Yeah, this is about genetics, and she is a researcher about genetical diseases ! It's hard to find someone with more appropriate specialised knowledge on the matter. Putting this in the light of numerous medical malpractices in Japan (http://www.eupedia.com/forum/showthread.php?t=13550), I certainly do not want to ever be hospitalised in Japan !

Tsuyoiko
09-09-05, 14:32
Yeah, this is about genetics, and she is a researcher about genetical diseases ! It's hard to find someone with more appropriate specialised knowledge on the matter. Putting this in the light of numerous medical malpractices in Japan (http://www.eupedia.com/forum/showthread.php?t=13550), I certainly do not want to ever be hospitalised in Japan !
Ah, well that's different then! The health service in the UK is pretty hit-and-miss too.

Kara_Nari
09-09-05, 14:56
Yeah, very interesting research. Thanks for posting Rock.
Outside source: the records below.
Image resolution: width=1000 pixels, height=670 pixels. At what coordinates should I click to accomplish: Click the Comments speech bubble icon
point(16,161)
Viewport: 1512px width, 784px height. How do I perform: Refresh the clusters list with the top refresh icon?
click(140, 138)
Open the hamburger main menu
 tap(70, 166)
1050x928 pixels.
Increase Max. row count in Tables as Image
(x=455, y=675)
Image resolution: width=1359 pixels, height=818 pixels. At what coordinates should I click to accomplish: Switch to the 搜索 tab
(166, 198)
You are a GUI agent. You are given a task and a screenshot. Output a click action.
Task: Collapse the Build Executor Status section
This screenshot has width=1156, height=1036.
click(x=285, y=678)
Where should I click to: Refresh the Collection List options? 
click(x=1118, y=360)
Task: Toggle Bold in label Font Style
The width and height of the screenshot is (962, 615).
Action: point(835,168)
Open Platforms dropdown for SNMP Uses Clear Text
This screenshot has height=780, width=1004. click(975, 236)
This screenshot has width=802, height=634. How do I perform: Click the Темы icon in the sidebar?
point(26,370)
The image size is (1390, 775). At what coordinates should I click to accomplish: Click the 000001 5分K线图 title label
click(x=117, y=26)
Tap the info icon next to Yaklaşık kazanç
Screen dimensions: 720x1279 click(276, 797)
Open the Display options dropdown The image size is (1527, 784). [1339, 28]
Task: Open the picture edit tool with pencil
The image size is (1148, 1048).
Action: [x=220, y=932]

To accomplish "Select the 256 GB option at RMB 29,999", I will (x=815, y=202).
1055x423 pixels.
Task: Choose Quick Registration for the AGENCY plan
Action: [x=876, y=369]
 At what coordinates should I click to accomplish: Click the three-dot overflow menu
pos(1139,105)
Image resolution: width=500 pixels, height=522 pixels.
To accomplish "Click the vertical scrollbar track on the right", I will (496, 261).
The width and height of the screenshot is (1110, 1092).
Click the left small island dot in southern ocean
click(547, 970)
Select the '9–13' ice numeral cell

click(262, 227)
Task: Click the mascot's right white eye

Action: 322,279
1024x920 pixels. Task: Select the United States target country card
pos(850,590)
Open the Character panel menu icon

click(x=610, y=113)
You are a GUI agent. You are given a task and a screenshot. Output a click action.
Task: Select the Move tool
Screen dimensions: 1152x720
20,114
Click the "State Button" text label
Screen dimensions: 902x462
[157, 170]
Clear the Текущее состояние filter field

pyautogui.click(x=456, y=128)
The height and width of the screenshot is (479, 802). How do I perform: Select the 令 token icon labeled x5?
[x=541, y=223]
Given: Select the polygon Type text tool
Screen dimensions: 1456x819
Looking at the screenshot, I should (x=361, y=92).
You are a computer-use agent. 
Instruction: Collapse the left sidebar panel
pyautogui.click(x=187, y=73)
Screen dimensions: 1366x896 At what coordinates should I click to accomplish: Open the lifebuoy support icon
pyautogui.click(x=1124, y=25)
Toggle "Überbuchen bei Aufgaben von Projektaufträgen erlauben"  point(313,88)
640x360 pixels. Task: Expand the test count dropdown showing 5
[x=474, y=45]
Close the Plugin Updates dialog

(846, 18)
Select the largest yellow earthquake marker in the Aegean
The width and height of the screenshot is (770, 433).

My friend who is a painter(American) told me that he was taught to emphasize the focal point when he paints. I told him that I like placing the main object apart from the middle when I painted, and he said that was because I was Japanese, which I thought was quite interesting.

Im with you on that one Misa, I too prefer to have the main object out from the centre. I dont think its just because you're japanese. Possibly just more creative and interesting.

Neton
10-10-11, 15:35
Very, Very interesting, I think it is very interesting focus in education. this a very good forum.